Uma linguagem pseudomoral acompanha a indisfarçável irritação que esta vontade emancipadora dos gregos provoca entre a direita e os socialistas austeritários que governam a Europa. Como reiteradamente tem denunciado Paul Krugman, reemerge do mais fundo da arrogância (e da desonestidade intelectual) um discurso moralista. O dos eurocratas que “continuam a tratar a dívida [pública] como uma questão puramente moral” (NYT, 28.1.2015). Se a explicação económica (ou política) não convence, venham daí as fábulas morais! Funciona até melhor se lhe misturarmos uma dose suficiente de preconceito racista, disfarçado de “incompatibilidade cultural”. Não é preciso ser-se um demagogo populista da extrema-direita holandesa como Geert Wilders para descrever os gregos como “drogados” a quem se não deve dar dinheiro, atitude, aliás, que deve ser seguida com todos os “países do alho”, isto é, os países do Sul da Europa. Esta linguagem tomou há muito conta das elites políticas e económicas da Europa do Norte. Thilo Sarrazin, ex-governante social-democrata alemão e ex-administrador do Bundesbank acha que “se os gregos preferem dormir a sesta em vez de trabalhar, se desejam ausentar-se do escritório para estar com a amante, é lá com eles. (…) Não venham depois pedir-nos que paguemos a fatura” (entrevista a Olivier Cyran, Le Monde Diplomatique, julho 2012). Já antes, a formiguinha Sarrazin, ministro regional das finanças em Berlim, dissera não ter “respeito por ninguém que vive da segurança social (…) e não pára de produzir rapariguinhas de véu na cabeça”, referindo-se a “70% dos turcos e 90% dos árabes” (Lettre International, setembro 2009). Só quando começou a falar de “características genéticas” dos judeus é que alguém reparou que havia racismo naquilo a que Sarrazin chama “libertar-se do politicamente correto”!

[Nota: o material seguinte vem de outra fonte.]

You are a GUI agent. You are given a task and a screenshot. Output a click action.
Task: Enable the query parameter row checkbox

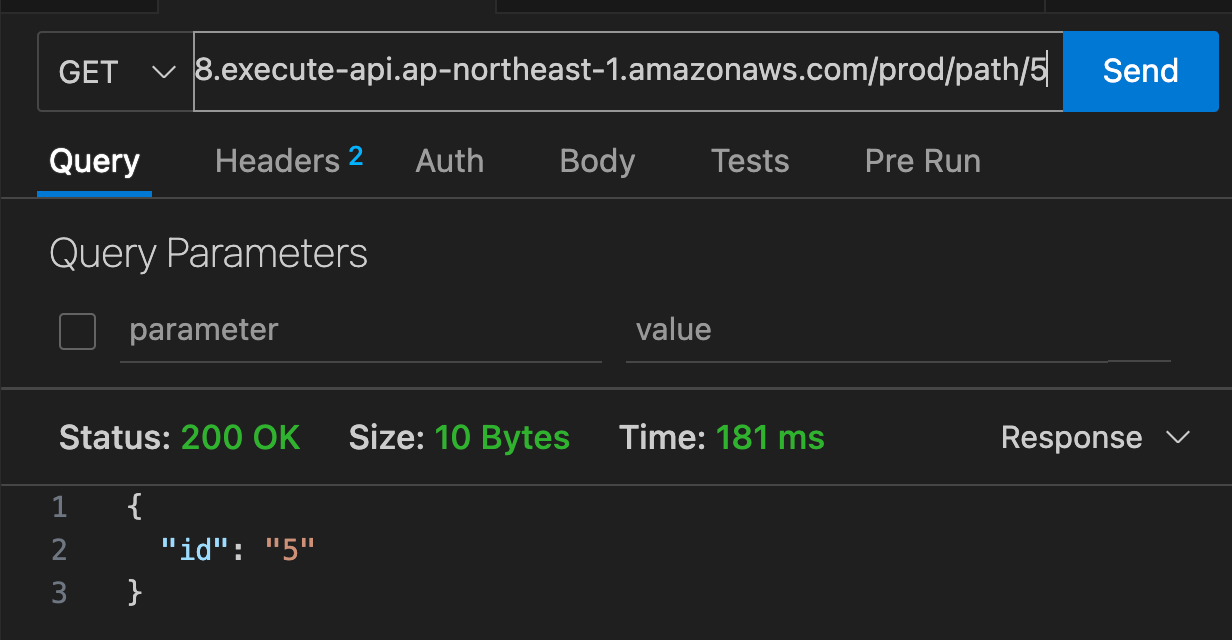pos(77,331)
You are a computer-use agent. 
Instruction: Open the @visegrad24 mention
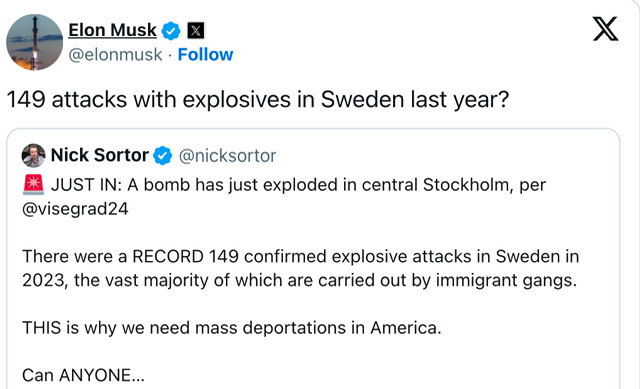coord(76,209)
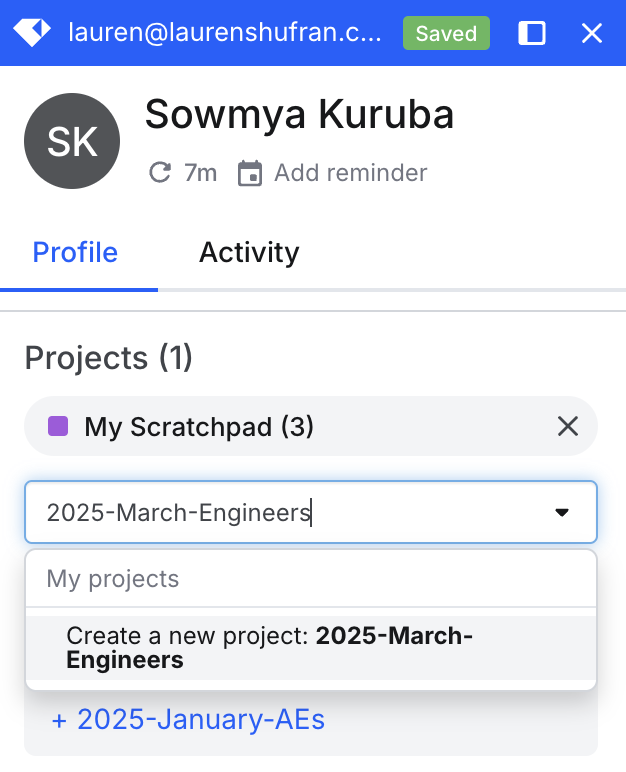Viewport: 626px width, 772px height.
Task: Switch to the Activity tab
Action: tap(248, 252)

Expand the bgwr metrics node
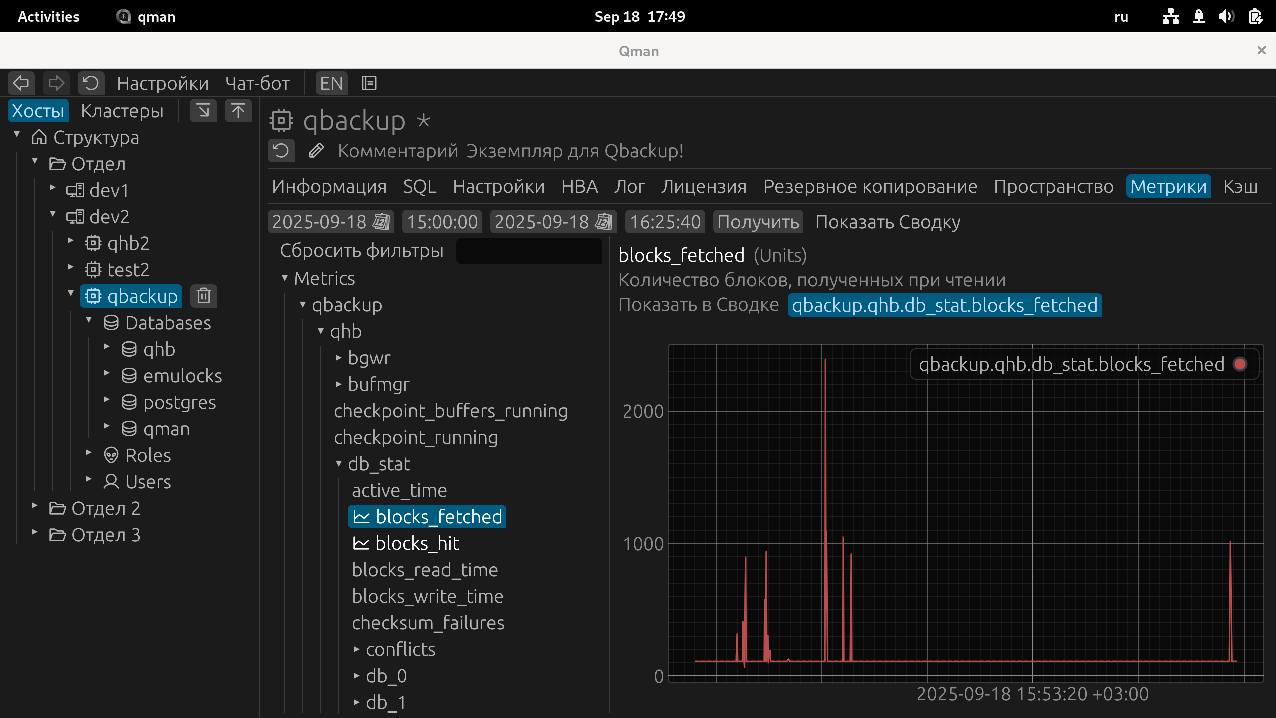tap(339, 358)
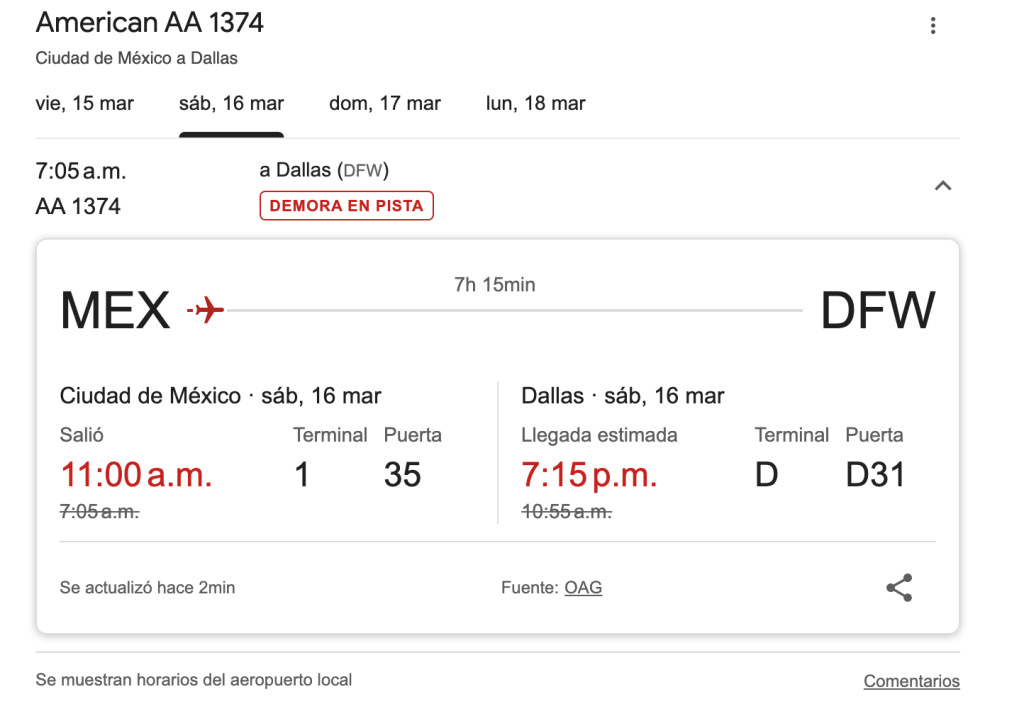This screenshot has height=716, width=1024.
Task: Click the DFW airport code heading
Action: click(878, 310)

Podem os gregos ser quem mais trabalha na Europa (2037 horas/ano, contra 1388 dos alemães, 1380 dos holandeses ou 1712 dos portugueses - OECD. StatExtracts). Pode o seu governo ser o que menos gasta em proteção social de todos os 15 primeiros Estados-membros da UE. A legitimação da mais violenta divisão internacional do trabalho que desde há 25 anos se está a fazer na Europa não se compadece com a realidade. Face à concorrência internacional, uma das soluções encontradas pela nova ortodoxia ultraliberal é a de reconstituir as velhas divisões entre uma Europa rica (o Centro-Noroeste) e uma Europa pobre (o Leste e o Sul). A segunda é desde a implosão do “socialismo real” produtora de mão de obra  e qualificada mal remunerada e quase sem direitos sociais, agora complementada com 70 milhões de gregos, espanhóis e portugueses, que há que convencer a aceitar esse “patamar da dor”. Para erradicar a preguiça.